[PASSAGE TO READ Boundary: Start]

Al and I have been in a movie rut for a while. We were discussing the last movie we actaully saw in a theater. No idea what it was, but we narrowed down the when – Al was pregnant – with CB. Little miss thing turns 5 this summer, so you do the math.
Fast-forward to a few months ago – we were complaining about how there just aren’t any good comedies anymore. In fact, neither one of us could name the last movie we saw that really had us laughing out loud. Enter Knocked Up.
Both Al and I had heard that this was the comedy of the year and everyone was saying how hysterical it was. After the first half hour of the movie we looked at each other wearily. Al was not laughing. Me, I’m an easy target – I’ll laugh at almost anything, and it just wasn’t happening here. I just kept hoping that somehow all the main characters would get some kind of terminal illness.
I’m no prude, and it takes quite a lot to offend me, but this movie was so awful it was unbelievable. And that main chick in the movie – the blonde? Horrible actress, and if here eyes were set any farther apart she’d run the risk of blinding herself anytime she used a Q-tip. We wound up fast-forwarding most of the movie and got to the end, which was almost as bad as the beginning. Strike 1
Waitress – this movie looked horrible from the outset. I thought it would be some unholy alliance of the Food Channel and Lifetime. But, I thought, it would be a welcome change from Knocked Up, and at the very least, Al would like it. WRONG.
I think the people in this film might have been worse than the cast of Knocked Up. The alleged sweet little waitress was nothing but a dirty-legged tramp trying to bed down her doctor who was sleeping around on his wife. I can’t remember if the doctor was nailing one of the other waitresses who was sleeping around on her invalid husband. It doesn’t matter – wasn’t that essential to the plot, and did nothing to rescue this flop. Strike 2.
At this point, I had to take over. I brought home I Am Legend. One of my favorite books. Al knew that Will Smith was in it, but that was the extent of her knowledge. Needless to say, she wasn’t thrilled. It was nowhere near as good as the book, and I didn’t even think it was as good as the original The Omega Man with Charlton Heston. But at the very least it was entertaining. We’re getting closer.

[PASSAGE TO READ Boundary: End]
[DATASET CONTENT Boundary: Start]

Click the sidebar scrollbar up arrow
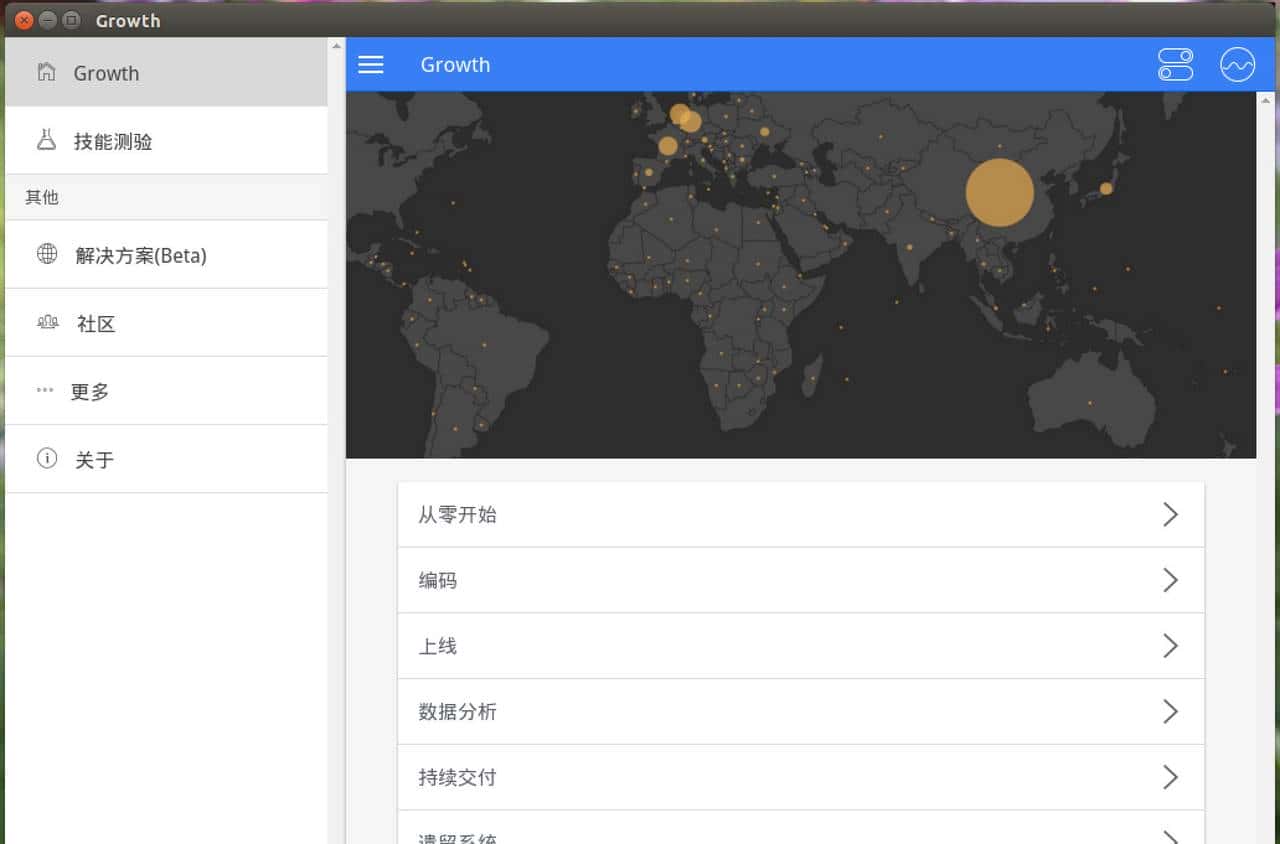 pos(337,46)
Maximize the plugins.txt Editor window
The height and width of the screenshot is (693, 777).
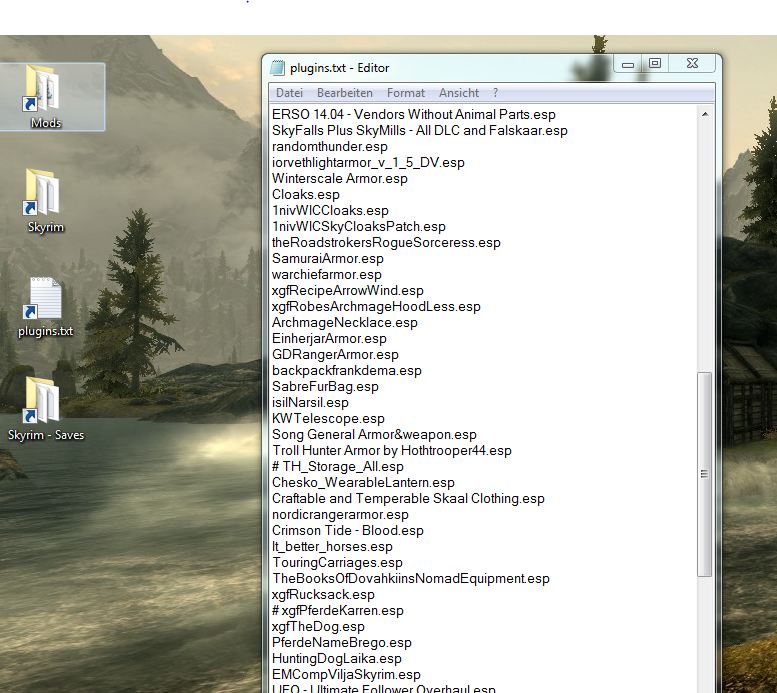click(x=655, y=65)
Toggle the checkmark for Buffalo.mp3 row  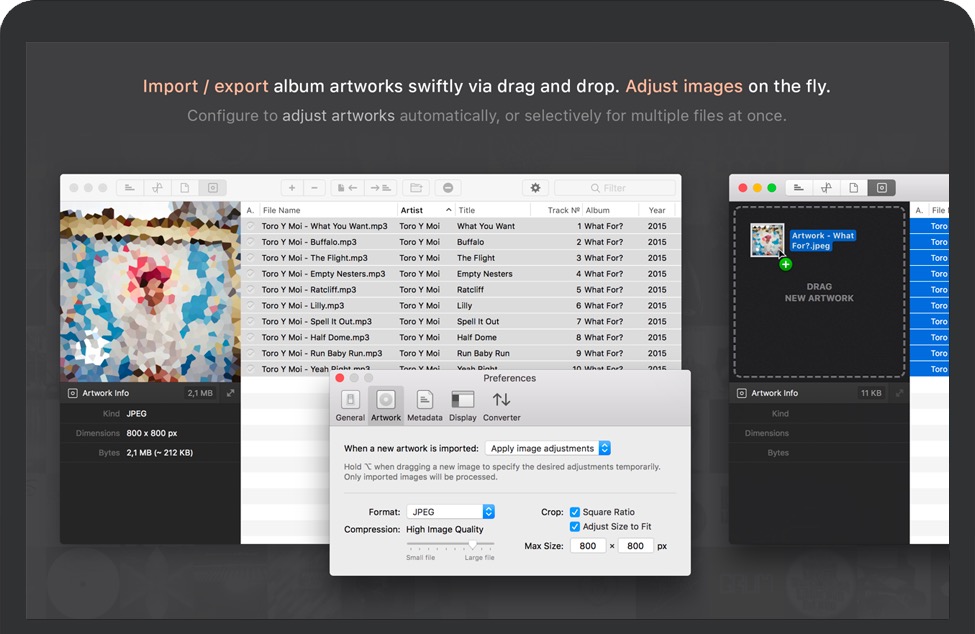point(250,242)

[DATASET CONTENT Boundary: End]

> WORK INSTRUCTIONS:
(a) Copy the movie post word for word, starting with "Fast-forward to a" and going on through "of terminal illness.".
(b) Waitress looked horrible from the outset, so why does the movie post say it still seemed worth trying?
The material has nothing to do with the movie post.

> EXPECTED OUTPUTS:
(a)
Fast-forward to a few months ago – we were complaining about how there just aren’t any good comedies anymore. In fact, neither one of us could name the last movie we saw that really had us laughing out loud. Enter Knocked Up.
Both Al and I had heard that this was the comedy of the year and everyone was saying how hysterical it was. After the first half hour of the movie we looked at each other wearily. Al was not laughing. Me, I’m an easy target – I’ll laugh at almost anything, and it just wasn’t happening here. I just kept hoping that somehow all the main characters would get some kind of terminal illness.

(b) The writer thought it would be a welcome change from Knocked Up. At the very least, Al would like it.